— TEXTO FORNECIDO —
▶
Execução fiscal administrativa transfere problema do Judiciário à PGFN

4/08/2009 23:08Gullar (Assessor Técnico)Ok, mas...
Concordo que os riscos mencionados neste bem fundamentado artigo existem, principalmente aquele que diz que haverá transferência da morosidade do Judiciário para o credor.
Todavia, entendo que o ganho para sociedade, com o projeto, supera em muito os problemas suscitados. Afinal, a devolução dos executivos fiscais aos exequentes permitirá ao Judiciário realocar sua mão-de-obra (também escassa, diga-se de passagem) em detrimento de atividades que permitem um maior aproveitamento social (ações de cunho previdenciário, ações civis diversas e penais). E acredito que o prejuízo inicial para a cobrança dos débitos fiscais que, com certeza, ocorrerá, com o tempo será revertido, com a alocação, pelo Executivo (maior interessado na cobrança), da mão-de-obra necessária à fiel execução da lei.
◀
— MATERIAL MOSTRADO —
▶
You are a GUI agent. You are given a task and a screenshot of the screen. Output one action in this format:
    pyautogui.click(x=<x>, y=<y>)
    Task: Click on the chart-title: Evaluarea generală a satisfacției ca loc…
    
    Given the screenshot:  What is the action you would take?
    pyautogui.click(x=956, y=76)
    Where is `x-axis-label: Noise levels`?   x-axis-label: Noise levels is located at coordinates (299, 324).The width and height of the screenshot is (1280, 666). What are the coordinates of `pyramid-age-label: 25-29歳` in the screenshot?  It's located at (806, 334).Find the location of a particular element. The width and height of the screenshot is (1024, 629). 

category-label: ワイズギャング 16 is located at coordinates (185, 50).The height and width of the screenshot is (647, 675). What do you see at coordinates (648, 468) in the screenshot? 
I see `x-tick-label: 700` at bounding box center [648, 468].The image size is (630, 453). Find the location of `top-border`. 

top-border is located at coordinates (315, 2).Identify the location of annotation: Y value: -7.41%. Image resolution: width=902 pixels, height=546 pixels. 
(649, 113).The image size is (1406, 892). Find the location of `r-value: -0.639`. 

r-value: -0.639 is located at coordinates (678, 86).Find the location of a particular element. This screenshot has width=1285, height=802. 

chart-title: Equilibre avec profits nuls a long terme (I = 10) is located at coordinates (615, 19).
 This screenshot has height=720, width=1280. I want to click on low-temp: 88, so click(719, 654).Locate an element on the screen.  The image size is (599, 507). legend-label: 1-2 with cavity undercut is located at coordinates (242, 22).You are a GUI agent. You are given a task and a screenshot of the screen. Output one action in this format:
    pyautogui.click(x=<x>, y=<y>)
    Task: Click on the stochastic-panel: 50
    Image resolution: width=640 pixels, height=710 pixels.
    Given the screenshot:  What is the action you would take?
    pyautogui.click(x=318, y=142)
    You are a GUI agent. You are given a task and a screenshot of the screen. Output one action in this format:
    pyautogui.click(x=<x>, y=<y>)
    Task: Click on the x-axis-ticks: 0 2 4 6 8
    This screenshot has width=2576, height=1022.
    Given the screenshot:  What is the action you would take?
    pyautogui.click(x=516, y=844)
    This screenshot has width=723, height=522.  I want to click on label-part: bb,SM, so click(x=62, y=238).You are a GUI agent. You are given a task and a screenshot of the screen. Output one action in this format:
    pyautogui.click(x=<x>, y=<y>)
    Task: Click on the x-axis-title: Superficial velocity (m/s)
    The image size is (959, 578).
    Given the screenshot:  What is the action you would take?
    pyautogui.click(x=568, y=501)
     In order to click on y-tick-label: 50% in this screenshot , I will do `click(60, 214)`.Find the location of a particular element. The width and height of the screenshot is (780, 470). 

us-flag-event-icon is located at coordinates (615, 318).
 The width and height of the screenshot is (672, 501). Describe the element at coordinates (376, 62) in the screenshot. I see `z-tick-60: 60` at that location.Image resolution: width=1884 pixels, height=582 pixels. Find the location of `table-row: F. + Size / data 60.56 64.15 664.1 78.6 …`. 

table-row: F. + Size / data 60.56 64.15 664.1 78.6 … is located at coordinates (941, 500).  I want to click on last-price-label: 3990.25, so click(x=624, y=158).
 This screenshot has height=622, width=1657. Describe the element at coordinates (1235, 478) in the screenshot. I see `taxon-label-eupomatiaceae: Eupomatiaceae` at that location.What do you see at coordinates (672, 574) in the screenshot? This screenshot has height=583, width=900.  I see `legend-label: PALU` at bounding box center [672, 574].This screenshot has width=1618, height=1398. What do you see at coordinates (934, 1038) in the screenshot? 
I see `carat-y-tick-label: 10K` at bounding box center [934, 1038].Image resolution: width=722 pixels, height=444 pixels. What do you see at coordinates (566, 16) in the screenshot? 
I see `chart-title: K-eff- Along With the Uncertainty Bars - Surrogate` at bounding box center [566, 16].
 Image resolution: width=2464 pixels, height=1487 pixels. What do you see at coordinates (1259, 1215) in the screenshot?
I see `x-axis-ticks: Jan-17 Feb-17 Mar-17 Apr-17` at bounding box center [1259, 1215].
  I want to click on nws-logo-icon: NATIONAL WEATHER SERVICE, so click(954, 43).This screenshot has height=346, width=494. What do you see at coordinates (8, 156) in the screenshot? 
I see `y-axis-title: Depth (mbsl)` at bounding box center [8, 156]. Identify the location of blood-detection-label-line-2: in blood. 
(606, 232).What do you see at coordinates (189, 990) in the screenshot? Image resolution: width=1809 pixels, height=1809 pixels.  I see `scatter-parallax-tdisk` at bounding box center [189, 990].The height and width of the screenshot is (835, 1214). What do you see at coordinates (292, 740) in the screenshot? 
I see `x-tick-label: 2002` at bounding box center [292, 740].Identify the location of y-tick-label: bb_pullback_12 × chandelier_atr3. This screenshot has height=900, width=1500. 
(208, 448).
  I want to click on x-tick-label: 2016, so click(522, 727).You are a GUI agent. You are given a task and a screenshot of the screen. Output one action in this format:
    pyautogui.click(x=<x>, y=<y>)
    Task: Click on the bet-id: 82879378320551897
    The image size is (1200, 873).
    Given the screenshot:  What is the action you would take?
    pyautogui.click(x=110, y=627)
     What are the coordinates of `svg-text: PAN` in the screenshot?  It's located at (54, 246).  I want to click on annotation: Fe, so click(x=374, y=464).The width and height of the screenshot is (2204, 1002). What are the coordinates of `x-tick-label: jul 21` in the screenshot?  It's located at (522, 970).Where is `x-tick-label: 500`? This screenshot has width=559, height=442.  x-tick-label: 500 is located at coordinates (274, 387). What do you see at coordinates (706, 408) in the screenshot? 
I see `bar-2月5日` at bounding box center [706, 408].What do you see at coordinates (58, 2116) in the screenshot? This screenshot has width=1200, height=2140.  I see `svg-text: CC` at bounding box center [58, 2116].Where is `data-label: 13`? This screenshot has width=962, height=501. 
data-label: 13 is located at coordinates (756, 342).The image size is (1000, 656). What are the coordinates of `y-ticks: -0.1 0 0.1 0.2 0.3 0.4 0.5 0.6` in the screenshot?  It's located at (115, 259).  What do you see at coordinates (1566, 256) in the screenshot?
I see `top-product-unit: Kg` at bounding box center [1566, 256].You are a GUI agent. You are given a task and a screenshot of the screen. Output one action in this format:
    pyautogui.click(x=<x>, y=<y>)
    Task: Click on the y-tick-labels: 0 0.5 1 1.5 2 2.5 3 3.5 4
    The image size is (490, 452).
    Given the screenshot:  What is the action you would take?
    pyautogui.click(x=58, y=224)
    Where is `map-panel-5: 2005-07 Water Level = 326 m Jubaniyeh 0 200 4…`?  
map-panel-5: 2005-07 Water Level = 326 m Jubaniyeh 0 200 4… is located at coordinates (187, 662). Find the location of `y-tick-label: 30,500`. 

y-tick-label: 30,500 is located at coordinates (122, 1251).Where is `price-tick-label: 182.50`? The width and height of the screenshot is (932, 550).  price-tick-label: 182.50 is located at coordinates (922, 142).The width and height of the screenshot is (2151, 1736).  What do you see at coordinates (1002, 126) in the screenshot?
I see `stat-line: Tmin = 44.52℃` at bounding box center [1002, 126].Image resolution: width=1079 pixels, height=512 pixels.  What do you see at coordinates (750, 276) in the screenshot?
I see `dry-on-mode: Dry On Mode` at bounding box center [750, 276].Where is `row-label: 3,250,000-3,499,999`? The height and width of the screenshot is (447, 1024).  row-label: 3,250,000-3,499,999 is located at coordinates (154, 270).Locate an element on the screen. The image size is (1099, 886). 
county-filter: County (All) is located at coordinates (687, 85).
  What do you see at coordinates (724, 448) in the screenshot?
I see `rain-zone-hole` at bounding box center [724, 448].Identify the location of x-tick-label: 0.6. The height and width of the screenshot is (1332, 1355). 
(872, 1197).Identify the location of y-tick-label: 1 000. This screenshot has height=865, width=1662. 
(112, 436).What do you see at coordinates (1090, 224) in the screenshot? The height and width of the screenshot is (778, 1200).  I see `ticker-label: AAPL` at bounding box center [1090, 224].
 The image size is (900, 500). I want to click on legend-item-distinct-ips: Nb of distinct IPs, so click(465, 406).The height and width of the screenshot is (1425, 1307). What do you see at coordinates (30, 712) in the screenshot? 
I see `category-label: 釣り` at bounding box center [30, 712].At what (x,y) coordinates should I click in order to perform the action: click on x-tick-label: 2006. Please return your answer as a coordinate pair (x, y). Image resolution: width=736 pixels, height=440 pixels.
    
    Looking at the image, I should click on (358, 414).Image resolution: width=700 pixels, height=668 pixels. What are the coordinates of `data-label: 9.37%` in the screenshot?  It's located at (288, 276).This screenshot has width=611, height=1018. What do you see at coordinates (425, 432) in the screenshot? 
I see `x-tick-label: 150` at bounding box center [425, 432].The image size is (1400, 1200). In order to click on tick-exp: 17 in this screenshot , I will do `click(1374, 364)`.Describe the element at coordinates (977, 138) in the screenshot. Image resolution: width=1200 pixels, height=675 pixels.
◀
— O QUE FAZER —
Escreva a continuação do texto fornecido, sobre a execução fiscal administrativa, a partir da última frase dele. Não é preciso usar o material.

— SUA RESPOSTA —
Ou seja, e já respondendo à questão colocada pelo articulista: entre a morosidade das execuções fiscais no Judiciário e a morosidade delas nos escaninhos dos credores, prefiro esta última. O ganho para a sociedade, neste caso, é bem maior.
4/08/2009 19:45Pedro R (Procurador da Fazenda Nacional)drama
eis o drama vivenciado pelos membros da PGFN na calada de seus bastidores.. carece-se de vozes ativas como a do articulista
4/08/2009 19:41Pedro R (Procurador da Fazenda Nacional)drama
Eis o drama vivenciado pelos membros da PGFN na calada de seus bastidores... carece-se de vozes ativas como a do articulista!!
4/08/2009 07:25Jarbas Andrade Machioni (Advogado Sócio de Escritório)Excelente texto
Excelente texto. São de análises como essa que cada vez mais precisamos no Poder Judiciário.